◆ Material for the task ◆
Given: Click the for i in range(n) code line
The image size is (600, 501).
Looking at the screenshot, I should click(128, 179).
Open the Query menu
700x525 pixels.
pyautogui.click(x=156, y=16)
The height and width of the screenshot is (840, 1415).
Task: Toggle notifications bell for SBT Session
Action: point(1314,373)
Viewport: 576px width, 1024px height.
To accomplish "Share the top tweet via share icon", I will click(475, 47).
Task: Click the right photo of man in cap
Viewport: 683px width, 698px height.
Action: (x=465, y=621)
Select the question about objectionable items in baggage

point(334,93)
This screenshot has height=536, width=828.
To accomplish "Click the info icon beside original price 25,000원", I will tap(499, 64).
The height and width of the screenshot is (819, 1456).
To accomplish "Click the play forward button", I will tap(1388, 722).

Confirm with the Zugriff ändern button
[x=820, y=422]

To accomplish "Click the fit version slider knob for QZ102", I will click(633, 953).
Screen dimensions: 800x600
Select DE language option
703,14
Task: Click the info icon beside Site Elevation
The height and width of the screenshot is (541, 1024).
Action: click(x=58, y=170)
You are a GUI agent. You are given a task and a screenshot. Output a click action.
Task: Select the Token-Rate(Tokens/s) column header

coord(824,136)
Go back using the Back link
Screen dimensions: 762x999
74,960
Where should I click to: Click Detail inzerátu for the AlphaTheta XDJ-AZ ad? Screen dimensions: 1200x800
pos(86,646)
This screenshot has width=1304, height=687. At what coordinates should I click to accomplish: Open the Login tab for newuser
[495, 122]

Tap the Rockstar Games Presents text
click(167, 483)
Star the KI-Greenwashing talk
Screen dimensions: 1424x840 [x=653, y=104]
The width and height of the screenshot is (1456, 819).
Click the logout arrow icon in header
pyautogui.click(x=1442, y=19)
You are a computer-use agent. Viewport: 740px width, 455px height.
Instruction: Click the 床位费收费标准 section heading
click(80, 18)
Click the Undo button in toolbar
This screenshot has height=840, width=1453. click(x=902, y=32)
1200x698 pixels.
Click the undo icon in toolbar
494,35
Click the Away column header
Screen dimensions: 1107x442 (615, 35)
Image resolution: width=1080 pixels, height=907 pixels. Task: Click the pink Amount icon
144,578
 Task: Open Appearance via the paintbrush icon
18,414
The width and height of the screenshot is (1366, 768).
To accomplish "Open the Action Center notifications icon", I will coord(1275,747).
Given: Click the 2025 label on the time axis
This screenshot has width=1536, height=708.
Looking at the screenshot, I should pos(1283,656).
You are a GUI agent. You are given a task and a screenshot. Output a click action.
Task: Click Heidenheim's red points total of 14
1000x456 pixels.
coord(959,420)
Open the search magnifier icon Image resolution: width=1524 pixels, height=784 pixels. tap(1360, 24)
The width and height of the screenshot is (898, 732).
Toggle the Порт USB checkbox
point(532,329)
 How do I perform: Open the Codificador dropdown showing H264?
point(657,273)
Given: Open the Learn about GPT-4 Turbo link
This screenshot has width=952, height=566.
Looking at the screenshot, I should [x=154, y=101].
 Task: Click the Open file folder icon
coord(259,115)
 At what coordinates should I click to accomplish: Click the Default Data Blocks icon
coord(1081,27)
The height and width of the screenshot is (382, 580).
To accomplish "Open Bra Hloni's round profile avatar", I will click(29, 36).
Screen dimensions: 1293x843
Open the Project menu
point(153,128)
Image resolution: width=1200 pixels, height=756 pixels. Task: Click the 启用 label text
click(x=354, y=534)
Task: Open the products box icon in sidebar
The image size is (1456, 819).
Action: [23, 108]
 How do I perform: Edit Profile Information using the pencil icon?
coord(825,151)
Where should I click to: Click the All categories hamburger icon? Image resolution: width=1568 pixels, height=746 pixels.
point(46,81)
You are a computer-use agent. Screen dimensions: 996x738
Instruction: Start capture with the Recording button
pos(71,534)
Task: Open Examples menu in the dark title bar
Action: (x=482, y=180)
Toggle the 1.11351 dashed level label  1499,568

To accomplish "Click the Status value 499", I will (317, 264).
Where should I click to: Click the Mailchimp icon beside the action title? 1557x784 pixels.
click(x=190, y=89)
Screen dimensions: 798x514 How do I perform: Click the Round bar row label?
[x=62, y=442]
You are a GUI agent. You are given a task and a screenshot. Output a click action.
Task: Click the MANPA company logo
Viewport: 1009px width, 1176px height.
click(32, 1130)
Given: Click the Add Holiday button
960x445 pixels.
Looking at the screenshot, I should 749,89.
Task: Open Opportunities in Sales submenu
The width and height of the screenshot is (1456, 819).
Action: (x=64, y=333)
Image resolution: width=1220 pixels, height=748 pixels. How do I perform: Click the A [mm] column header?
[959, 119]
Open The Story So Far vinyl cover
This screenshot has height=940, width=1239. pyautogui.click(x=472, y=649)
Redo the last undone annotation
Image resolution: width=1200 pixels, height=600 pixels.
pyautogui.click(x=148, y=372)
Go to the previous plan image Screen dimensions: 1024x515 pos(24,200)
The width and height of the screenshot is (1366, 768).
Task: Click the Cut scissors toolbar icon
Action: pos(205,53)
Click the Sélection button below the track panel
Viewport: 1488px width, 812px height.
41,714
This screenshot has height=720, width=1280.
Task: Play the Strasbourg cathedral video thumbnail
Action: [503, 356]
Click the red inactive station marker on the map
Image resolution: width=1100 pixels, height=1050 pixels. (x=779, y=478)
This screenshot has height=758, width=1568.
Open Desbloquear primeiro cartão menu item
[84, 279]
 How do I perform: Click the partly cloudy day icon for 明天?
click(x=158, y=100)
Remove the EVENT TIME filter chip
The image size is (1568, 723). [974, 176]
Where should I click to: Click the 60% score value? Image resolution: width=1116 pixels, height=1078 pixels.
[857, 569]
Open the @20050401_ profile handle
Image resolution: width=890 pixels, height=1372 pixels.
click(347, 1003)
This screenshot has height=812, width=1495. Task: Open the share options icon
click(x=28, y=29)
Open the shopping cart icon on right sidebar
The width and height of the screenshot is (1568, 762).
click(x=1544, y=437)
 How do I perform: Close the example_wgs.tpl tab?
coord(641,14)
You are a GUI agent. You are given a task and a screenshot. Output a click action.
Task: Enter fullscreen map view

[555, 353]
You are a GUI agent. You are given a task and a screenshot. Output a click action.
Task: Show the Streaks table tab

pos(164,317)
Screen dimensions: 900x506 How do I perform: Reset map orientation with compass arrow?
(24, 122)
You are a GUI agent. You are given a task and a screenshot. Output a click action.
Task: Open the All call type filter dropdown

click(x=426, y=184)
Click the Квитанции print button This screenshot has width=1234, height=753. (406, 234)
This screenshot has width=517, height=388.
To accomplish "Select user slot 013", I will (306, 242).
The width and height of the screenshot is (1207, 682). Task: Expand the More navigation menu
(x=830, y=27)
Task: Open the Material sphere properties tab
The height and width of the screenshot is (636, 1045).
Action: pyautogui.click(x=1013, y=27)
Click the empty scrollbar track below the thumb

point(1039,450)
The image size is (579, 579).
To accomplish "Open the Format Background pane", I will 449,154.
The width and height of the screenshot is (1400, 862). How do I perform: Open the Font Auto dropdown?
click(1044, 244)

◆ Problem description ◆
Quote the listing above word for word.

◆ Task result ◆
Given: Click the for i in range(n) code line
The image size is (600, 501).
Looking at the screenshot, I should click(128, 179).
Open the Query menu
700x525 pixels.
pyautogui.click(x=156, y=16)
The height and width of the screenshot is (840, 1415).
Task: Toggle notifications bell for SBT Session
Action: point(1314,373)
Viewport: 576px width, 1024px height.
To accomplish "Share the top tweet via share icon", I will click(475, 47).
Task: Click the right photo of man in cap
Viewport: 683px width, 698px height.
Action: (x=465, y=621)
Select the question about objectionable items in baggage

point(334,93)
This screenshot has height=536, width=828.
To accomplish "Click the info icon beside original price 25,000원", I will tap(499, 64).
The height and width of the screenshot is (819, 1456).
To accomplish "Click the play forward button", I will tap(1388, 722).

Confirm with the Zugriff ändern button
[x=820, y=422]

To accomplish "Click the fit version slider knob for QZ102", I will click(633, 953).
Screen dimensions: 800x600
Select DE language option
703,14
Task: Click the info icon beside Site Elevation
The height and width of the screenshot is (541, 1024).
Action: click(x=58, y=170)
You are a GUI agent. You are given a task and a screenshot. Output a click action.
Task: Select the Token-Rate(Tokens/s) column header

coord(824,136)
Go back using the Back link
Screen dimensions: 762x999
74,960
Where should I click to: Click Detail inzerátu for the AlphaTheta XDJ-AZ ad? Screen dimensions: 1200x800
pos(86,646)
This screenshot has width=1304, height=687. At what coordinates should I click to accomplish: Open the Login tab for newuser
[495, 122]

Tap the Rockstar Games Presents text
click(167, 483)
Star the KI-Greenwashing talk
Screen dimensions: 1424x840 [x=653, y=104]
The width and height of the screenshot is (1456, 819).
Click the logout arrow icon in header
pyautogui.click(x=1442, y=19)
You are a computer-use agent. Viewport: 740px width, 455px height.
Instruction: Click the 床位费收费标准 section heading
click(80, 18)
Click the Undo button in toolbar
This screenshot has height=840, width=1453. click(x=902, y=32)
1200x698 pixels.
Click the undo icon in toolbar
494,35
Click the Away column header
Screen dimensions: 1107x442 (615, 35)
Image resolution: width=1080 pixels, height=907 pixels. Task: Click the pink Amount icon
144,578
 Task: Open Appearance via the paintbrush icon
18,414
The width and height of the screenshot is (1366, 768).
To accomplish "Open the Action Center notifications icon", I will coord(1275,747).
Given: Click the 2025 label on the time axis
This screenshot has width=1536, height=708.
Looking at the screenshot, I should pos(1283,656).
You are a GUI agent. You are given a task and a screenshot. Output a click action.
Task: Click Heidenheim's red points total of 14
1000x456 pixels.
coord(959,420)
Open the search magnifier icon Image resolution: width=1524 pixels, height=784 pixels. tap(1360, 24)
The width and height of the screenshot is (898, 732).
Toggle the Порт USB checkbox
point(532,329)
 How do I perform: Open the Codificador dropdown showing H264?
point(657,273)
Given: Open the Learn about GPT-4 Turbo link
This screenshot has width=952, height=566.
Looking at the screenshot, I should [x=154, y=101].
 Task: Click the Open file folder icon
coord(259,115)
 At what coordinates should I click to accomplish: Click the Default Data Blocks icon
coord(1081,27)
The height and width of the screenshot is (382, 580).
To accomplish "Open Bra Hloni's round profile avatar", I will click(29, 36).
Screen dimensions: 1293x843
Open the Project menu
point(153,128)
Image resolution: width=1200 pixels, height=756 pixels. Task: Click the 启用 label text
click(x=354, y=534)
Task: Open the products box icon in sidebar
The image size is (1456, 819).
Action: [23, 108]
 How do I perform: Edit Profile Information using the pencil icon?
coord(825,151)
Where should I click to: Click the All categories hamburger icon? Image resolution: width=1568 pixels, height=746 pixels.
point(46,81)
You are a computer-use agent. Screen dimensions: 996x738
Instruction: Start capture with the Recording button
pos(71,534)
Task: Open Examples menu in the dark title bar
Action: (x=482, y=180)
Toggle the 1.11351 dashed level label  1499,568

To accomplish "Click the Status value 499", I will (317, 264).
Where should I click to: Click the Mailchimp icon beside the action title? 1557x784 pixels.
click(x=190, y=89)
Screen dimensions: 798x514 How do I perform: Click the Round bar row label?
[x=62, y=442]
You are a GUI agent. You are given a task and a screenshot. Output a click action.
Task: Click the MANPA company logo
Viewport: 1009px width, 1176px height.
click(32, 1130)
Given: Click the Add Holiday button
960x445 pixels.
Looking at the screenshot, I should 749,89.
Task: Open Opportunities in Sales submenu
The width and height of the screenshot is (1456, 819).
Action: (x=64, y=333)
Image resolution: width=1220 pixels, height=748 pixels. How do I perform: Click the A [mm] column header?
[959, 119]
Open The Story So Far vinyl cover
This screenshot has height=940, width=1239. pyautogui.click(x=472, y=649)
Redo the last undone annotation
Image resolution: width=1200 pixels, height=600 pixels.
pyautogui.click(x=148, y=372)
Go to the previous plan image Screen dimensions: 1024x515 pos(24,200)
The width and height of the screenshot is (1366, 768).
Task: Click the Cut scissors toolbar icon
Action: pos(205,53)
Click the Sélection button below the track panel
Viewport: 1488px width, 812px height.
41,714
This screenshot has height=720, width=1280.
Task: Play the Strasbourg cathedral video thumbnail
Action: [503, 356]
Click the red inactive station marker on the map
Image resolution: width=1100 pixels, height=1050 pixels. (x=779, y=478)
This screenshot has height=758, width=1568.
Open Desbloquear primeiro cartão menu item
[84, 279]
 How do I perform: Click the partly cloudy day icon for 明天?
click(x=158, y=100)
Remove the EVENT TIME filter chip
The image size is (1568, 723). [974, 176]
Where should I click to: Click the 60% score value? Image resolution: width=1116 pixels, height=1078 pixels.
[857, 569]
Open the @20050401_ profile handle
Image resolution: width=890 pixels, height=1372 pixels.
click(347, 1003)
This screenshot has height=812, width=1495. Task: Open the share options icon
click(x=28, y=29)
Open the shopping cart icon on right sidebar
The width and height of the screenshot is (1568, 762).
click(x=1544, y=437)
 How do I perform: Close the example_wgs.tpl tab?
coord(641,14)
You are a GUI agent. You are given a task and a screenshot. Output a click action.
Task: Enter fullscreen map view

[555, 353]
You are a GUI agent. You are given a task and a screenshot. Output a click action.
Task: Show the Streaks table tab

pos(164,317)
Screen dimensions: 900x506 How do I perform: Reset map orientation with compass arrow?
(24, 122)
You are a GUI agent. You are given a task and a screenshot. Output a click action.
Task: Open the All call type filter dropdown

click(x=426, y=184)
Click the Квитанции print button This screenshot has width=1234, height=753. (406, 234)
This screenshot has width=517, height=388.
To accomplish "Select user slot 013", I will (306, 242).
The width and height of the screenshot is (1207, 682). Task: Expand the More navigation menu
(x=830, y=27)
Task: Open the Material sphere properties tab
The height and width of the screenshot is (636, 1045).
Action: pyautogui.click(x=1013, y=27)
Click the empty scrollbar track below the thumb

point(1039,450)
The image size is (579, 579).
To accomplish "Open the Format Background pane", I will 449,154.
The width and height of the screenshot is (1400, 862). How do I perform: Open the Font Auto dropdown?
click(1044, 244)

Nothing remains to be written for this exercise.